● Written exercise
Reproduce the lines below verbatim, starting at the line that contains "Click the front wheel of the grey car" and ending at the line that contains "coord(533,263)". Leave out the pictures.
═════ Rows ═════
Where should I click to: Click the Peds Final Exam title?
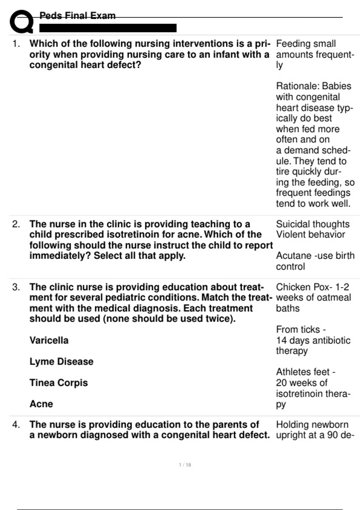pos(77,16)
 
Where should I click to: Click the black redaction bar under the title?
pos(108,28)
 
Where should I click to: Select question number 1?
pos(16,44)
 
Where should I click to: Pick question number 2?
pos(16,224)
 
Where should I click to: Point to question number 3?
pos(16,287)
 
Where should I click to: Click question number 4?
pos(16,424)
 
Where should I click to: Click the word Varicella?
pos(49,340)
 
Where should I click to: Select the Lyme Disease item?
pos(61,362)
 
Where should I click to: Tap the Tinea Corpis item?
pos(58,383)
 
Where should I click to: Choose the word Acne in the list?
pos(41,404)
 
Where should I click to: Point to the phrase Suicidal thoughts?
pos(313,224)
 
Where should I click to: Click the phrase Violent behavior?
pos(310,235)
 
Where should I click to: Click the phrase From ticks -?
pos(301,329)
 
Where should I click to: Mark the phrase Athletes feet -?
pos(305,372)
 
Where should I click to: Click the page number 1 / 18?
pos(185,465)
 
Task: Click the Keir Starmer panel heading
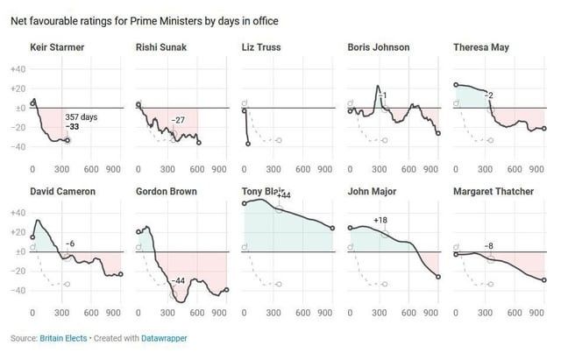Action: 57,46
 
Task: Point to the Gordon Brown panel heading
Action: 167,190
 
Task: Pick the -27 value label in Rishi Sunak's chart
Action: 177,120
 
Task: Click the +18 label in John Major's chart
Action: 381,221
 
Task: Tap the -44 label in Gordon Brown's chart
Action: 178,280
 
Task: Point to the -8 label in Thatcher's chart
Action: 488,246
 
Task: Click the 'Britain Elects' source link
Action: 61,337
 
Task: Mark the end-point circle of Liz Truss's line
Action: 248,143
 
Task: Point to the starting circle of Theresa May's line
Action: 456,85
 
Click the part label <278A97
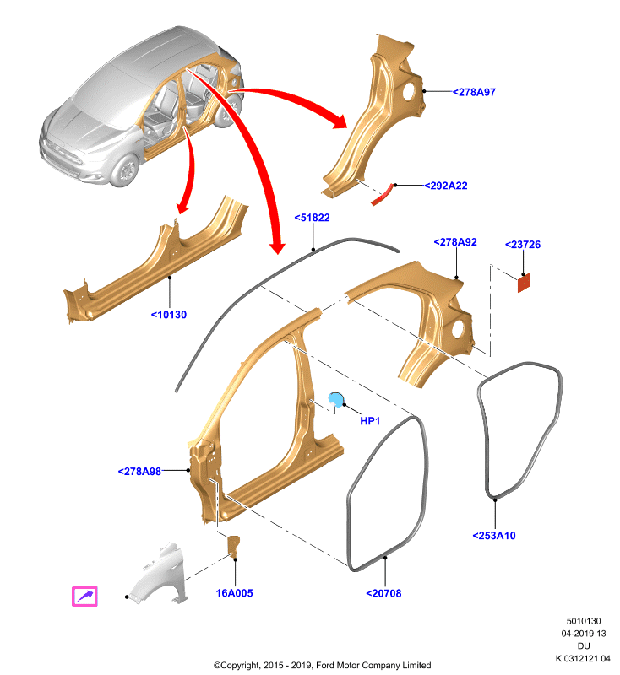click(474, 92)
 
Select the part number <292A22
click(446, 186)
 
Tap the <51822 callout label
click(312, 218)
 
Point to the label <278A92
click(455, 242)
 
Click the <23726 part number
click(523, 245)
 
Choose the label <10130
click(169, 315)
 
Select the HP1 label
click(370, 421)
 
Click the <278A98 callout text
click(139, 472)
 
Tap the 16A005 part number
click(234, 593)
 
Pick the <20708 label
click(383, 594)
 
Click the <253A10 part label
click(494, 536)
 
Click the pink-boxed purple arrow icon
click(84, 597)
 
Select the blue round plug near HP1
click(335, 399)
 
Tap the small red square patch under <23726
click(524, 283)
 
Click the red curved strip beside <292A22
click(382, 196)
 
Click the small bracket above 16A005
click(233, 547)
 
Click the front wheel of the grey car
click(125, 171)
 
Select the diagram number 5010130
click(584, 621)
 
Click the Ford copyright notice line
click(323, 666)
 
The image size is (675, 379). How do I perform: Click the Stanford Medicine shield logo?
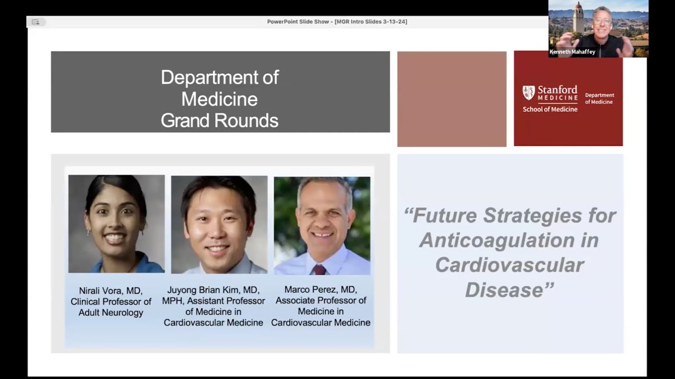(x=528, y=93)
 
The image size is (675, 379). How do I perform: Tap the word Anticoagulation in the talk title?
(x=509, y=240)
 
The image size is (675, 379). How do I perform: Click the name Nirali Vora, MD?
(x=111, y=291)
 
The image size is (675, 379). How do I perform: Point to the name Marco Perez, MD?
(x=320, y=290)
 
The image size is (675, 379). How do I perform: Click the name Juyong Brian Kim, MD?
(x=213, y=290)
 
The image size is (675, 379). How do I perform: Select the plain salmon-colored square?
(x=451, y=99)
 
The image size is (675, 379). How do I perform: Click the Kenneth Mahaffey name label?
(x=573, y=52)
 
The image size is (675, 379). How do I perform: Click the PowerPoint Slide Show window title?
(x=337, y=22)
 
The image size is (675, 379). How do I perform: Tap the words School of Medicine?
(x=549, y=109)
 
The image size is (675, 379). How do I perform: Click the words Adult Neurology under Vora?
(x=111, y=313)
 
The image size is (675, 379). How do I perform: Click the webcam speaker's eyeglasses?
(x=602, y=22)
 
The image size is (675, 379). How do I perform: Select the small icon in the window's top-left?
(x=36, y=22)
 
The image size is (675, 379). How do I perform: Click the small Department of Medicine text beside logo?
(x=600, y=98)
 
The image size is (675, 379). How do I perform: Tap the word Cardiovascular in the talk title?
(x=509, y=265)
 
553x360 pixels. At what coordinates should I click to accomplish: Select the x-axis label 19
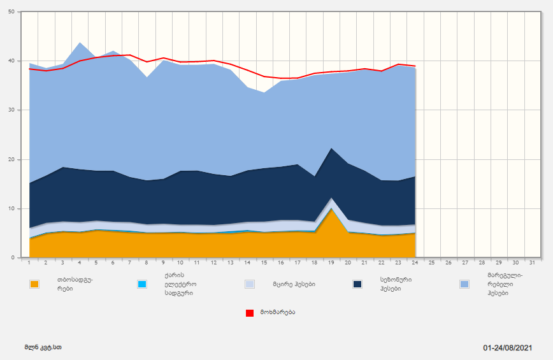coord(331,263)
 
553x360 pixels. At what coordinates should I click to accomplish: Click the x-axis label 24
coord(415,263)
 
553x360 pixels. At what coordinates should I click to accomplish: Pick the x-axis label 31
coord(533,263)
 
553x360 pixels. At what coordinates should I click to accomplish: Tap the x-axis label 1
coord(29,263)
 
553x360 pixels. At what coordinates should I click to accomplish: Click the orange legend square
coord(34,284)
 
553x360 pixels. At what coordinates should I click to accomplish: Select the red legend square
coord(250,313)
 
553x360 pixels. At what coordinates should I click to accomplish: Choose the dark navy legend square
coord(357,284)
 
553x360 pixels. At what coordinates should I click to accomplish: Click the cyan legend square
coord(142,284)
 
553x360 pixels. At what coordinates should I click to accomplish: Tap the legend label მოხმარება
coord(277,312)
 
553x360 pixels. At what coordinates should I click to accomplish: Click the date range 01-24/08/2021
coord(507,348)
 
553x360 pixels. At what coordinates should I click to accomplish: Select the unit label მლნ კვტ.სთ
coord(43,348)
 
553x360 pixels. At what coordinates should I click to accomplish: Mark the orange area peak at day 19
coord(331,209)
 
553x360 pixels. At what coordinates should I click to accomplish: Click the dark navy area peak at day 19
coord(331,148)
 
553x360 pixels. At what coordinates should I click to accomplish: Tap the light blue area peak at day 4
coord(80,43)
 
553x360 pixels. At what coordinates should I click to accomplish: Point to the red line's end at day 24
coord(415,66)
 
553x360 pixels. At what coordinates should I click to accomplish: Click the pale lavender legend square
coord(250,284)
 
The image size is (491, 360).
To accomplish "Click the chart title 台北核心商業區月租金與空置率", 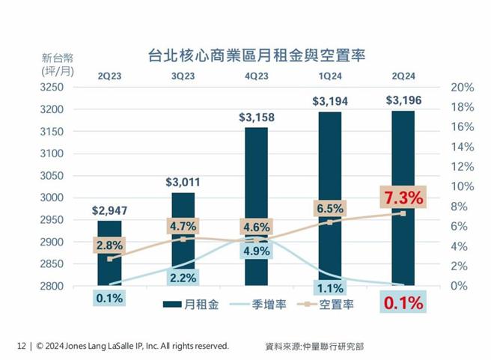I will coord(246,55).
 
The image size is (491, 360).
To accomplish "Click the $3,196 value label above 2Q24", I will coord(403,100).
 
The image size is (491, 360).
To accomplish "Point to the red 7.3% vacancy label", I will coord(403,198).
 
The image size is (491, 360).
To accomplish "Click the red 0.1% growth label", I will coord(403,303).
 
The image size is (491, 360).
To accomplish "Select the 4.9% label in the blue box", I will coord(256,251).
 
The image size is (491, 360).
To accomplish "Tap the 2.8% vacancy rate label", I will coord(109,245).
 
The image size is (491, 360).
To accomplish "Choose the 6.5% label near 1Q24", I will coord(330,209).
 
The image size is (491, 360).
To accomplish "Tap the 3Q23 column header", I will coord(183,75).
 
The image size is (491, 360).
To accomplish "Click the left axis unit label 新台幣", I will coord(57,58).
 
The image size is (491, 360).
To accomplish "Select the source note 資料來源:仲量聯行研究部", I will coord(315,347).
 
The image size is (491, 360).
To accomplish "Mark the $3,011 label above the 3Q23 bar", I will coord(183,182).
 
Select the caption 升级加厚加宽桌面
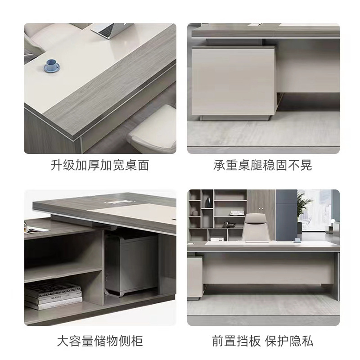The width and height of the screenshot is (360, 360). [100, 165]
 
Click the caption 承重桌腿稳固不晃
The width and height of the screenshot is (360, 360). [263, 165]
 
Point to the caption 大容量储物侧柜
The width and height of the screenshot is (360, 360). [100, 341]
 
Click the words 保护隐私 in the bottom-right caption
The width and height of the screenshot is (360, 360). [289, 341]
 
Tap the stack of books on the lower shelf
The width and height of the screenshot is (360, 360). [54, 296]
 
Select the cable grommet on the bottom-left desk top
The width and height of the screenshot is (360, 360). [115, 202]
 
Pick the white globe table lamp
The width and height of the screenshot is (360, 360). [332, 222]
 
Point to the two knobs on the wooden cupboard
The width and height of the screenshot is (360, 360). [261, 208]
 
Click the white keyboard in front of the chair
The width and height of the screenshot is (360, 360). [257, 242]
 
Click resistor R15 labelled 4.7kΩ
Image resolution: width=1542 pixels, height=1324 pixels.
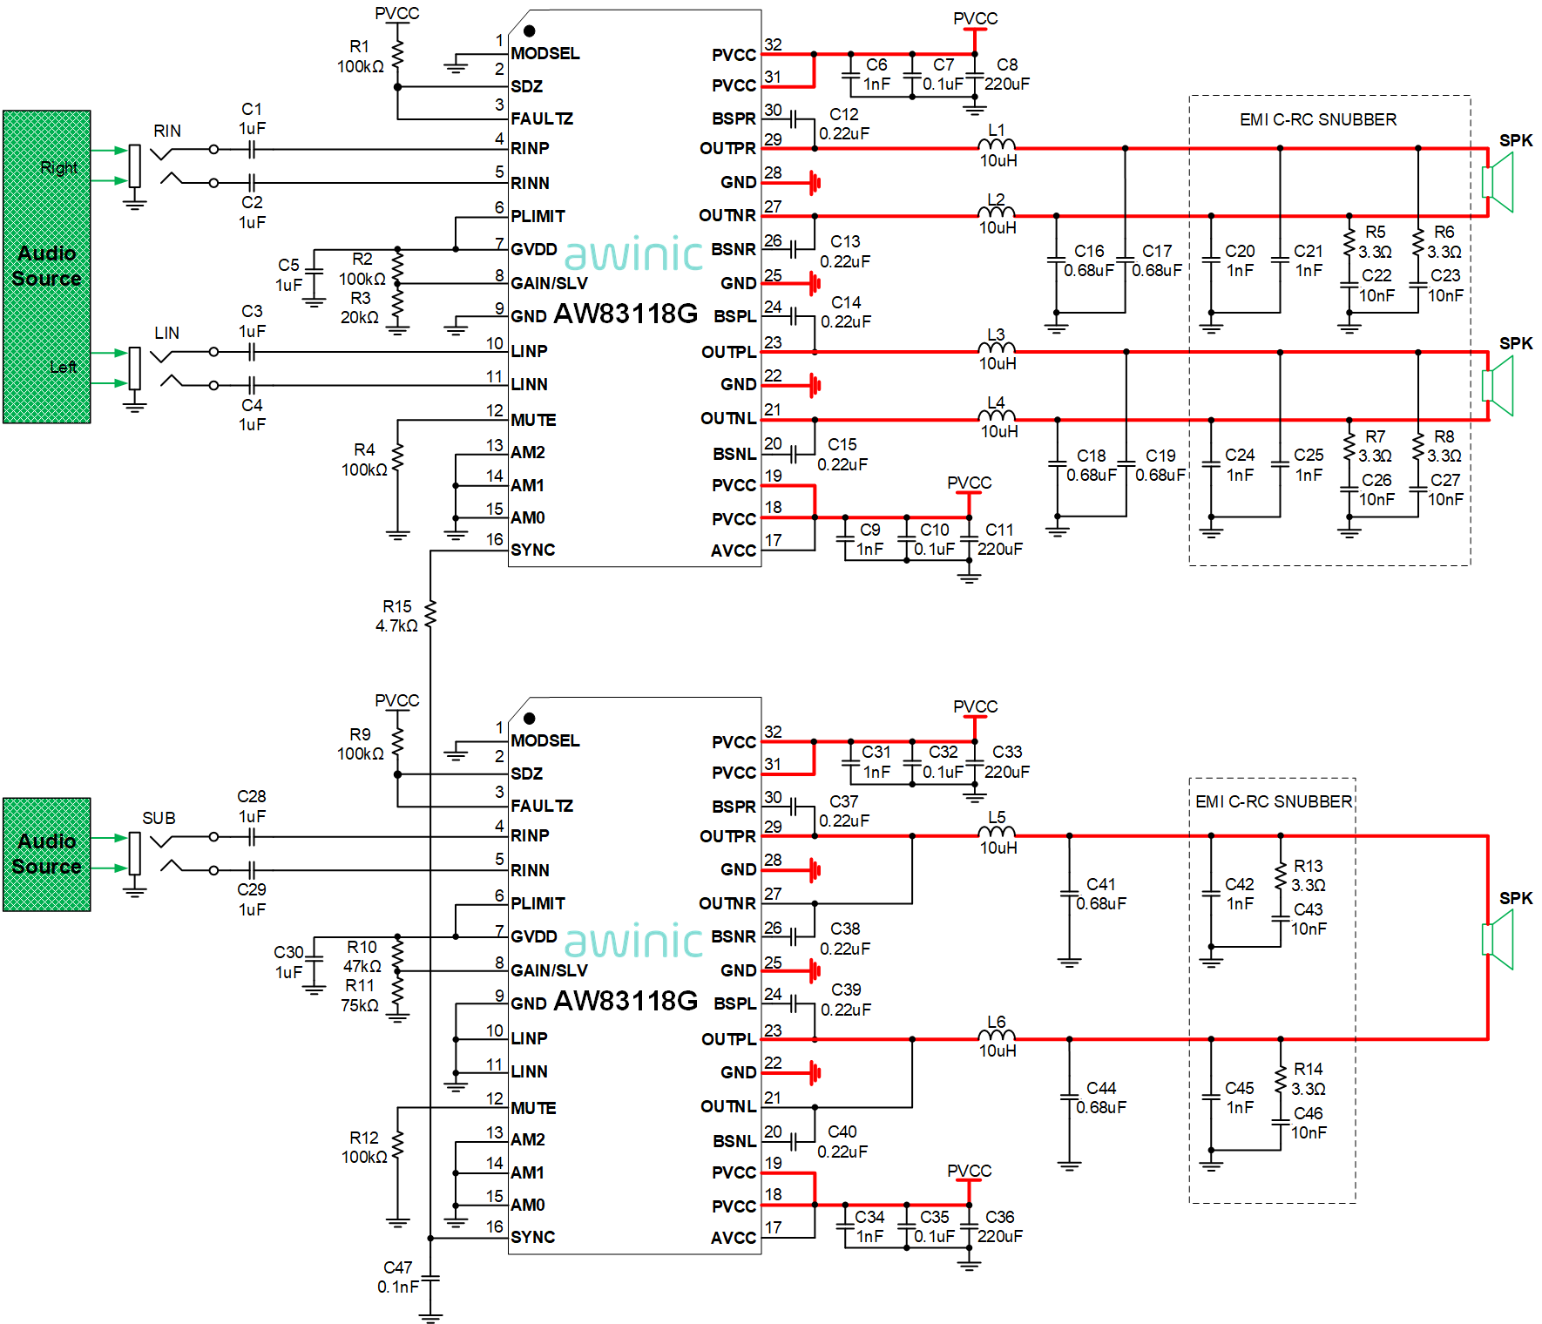[430, 614]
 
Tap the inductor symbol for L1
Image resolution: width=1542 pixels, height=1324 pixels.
[997, 144]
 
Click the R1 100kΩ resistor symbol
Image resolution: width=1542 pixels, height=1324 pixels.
[397, 53]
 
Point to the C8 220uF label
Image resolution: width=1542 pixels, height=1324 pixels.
[1007, 75]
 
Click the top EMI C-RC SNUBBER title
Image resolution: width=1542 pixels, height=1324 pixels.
[1318, 119]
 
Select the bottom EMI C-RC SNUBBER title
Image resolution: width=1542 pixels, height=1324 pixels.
[1274, 801]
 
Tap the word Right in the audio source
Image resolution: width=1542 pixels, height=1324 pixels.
[58, 167]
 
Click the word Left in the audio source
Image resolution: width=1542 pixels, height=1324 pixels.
[63, 367]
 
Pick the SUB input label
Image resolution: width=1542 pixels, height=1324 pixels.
[159, 818]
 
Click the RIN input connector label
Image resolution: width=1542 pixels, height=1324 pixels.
[167, 131]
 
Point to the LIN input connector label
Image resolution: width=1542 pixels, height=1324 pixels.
[167, 333]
═════
● Exercise answer
Click the front wheel of the grey car
click(125, 171)
 
Select the diagram number 5010130
click(584, 621)
 
Click the Ford copyright notice line
click(323, 666)
 
The image size is (675, 379). How do I perform: Click the Stanford Medicine shield logo?
(x=528, y=93)
 
The image size is (675, 379). How do I perform: Tap the word Anticoagulation in the talk title?
(x=509, y=240)
 
The image size is (675, 379). How do I perform: Click the name Nirali Vora, MD?
(x=111, y=291)
 
The image size is (675, 379). How do I perform: Point to the name Marco Perez, MD?
(x=320, y=290)
 
The image size is (675, 379). How do I perform: Click the name Juyong Brian Kim, MD?
(x=213, y=290)
 
The image size is (675, 379). How do I perform: Select the plain salmon-colored square?
(x=451, y=99)
 
The image size is (675, 379). How do I perform: Click the Kenneth Mahaffey name label?
(x=573, y=52)
 
The image size is (675, 379). How do I perform: Click the PowerPoint Slide Show window title?
(x=337, y=22)
 
The image size is (675, 379). How do I perform: Tap the words School of Medicine?
(x=549, y=109)
 
The image size is (675, 379). How do I perform: Click the words Adult Neurology under Vora?
(x=111, y=313)
 
The image size is (675, 379). How do I perform: Click the webcam speaker's eyeglasses?
(x=602, y=22)
 
The image size is (675, 379). How do I perform: Select the small icon in the window's top-left?
(x=36, y=22)
 
The image size is (675, 379). How do I perform: Click the small Department of Medicine text beside logo?
(x=600, y=98)
 
The image size is (675, 379). How do I perform: Tap the word Cardiovascular in the talk title?
(x=509, y=265)
 
553x360 pixels. At what coordinates should I click to accomplish: Select the x-axis label 19
coord(331,263)
 
553x360 pixels. At what coordinates should I click to accomplish: Click the x-axis label 24
coord(415,263)
 
553x360 pixels. At what coordinates should I click to accomplish: Pick the x-axis label 31
coord(533,263)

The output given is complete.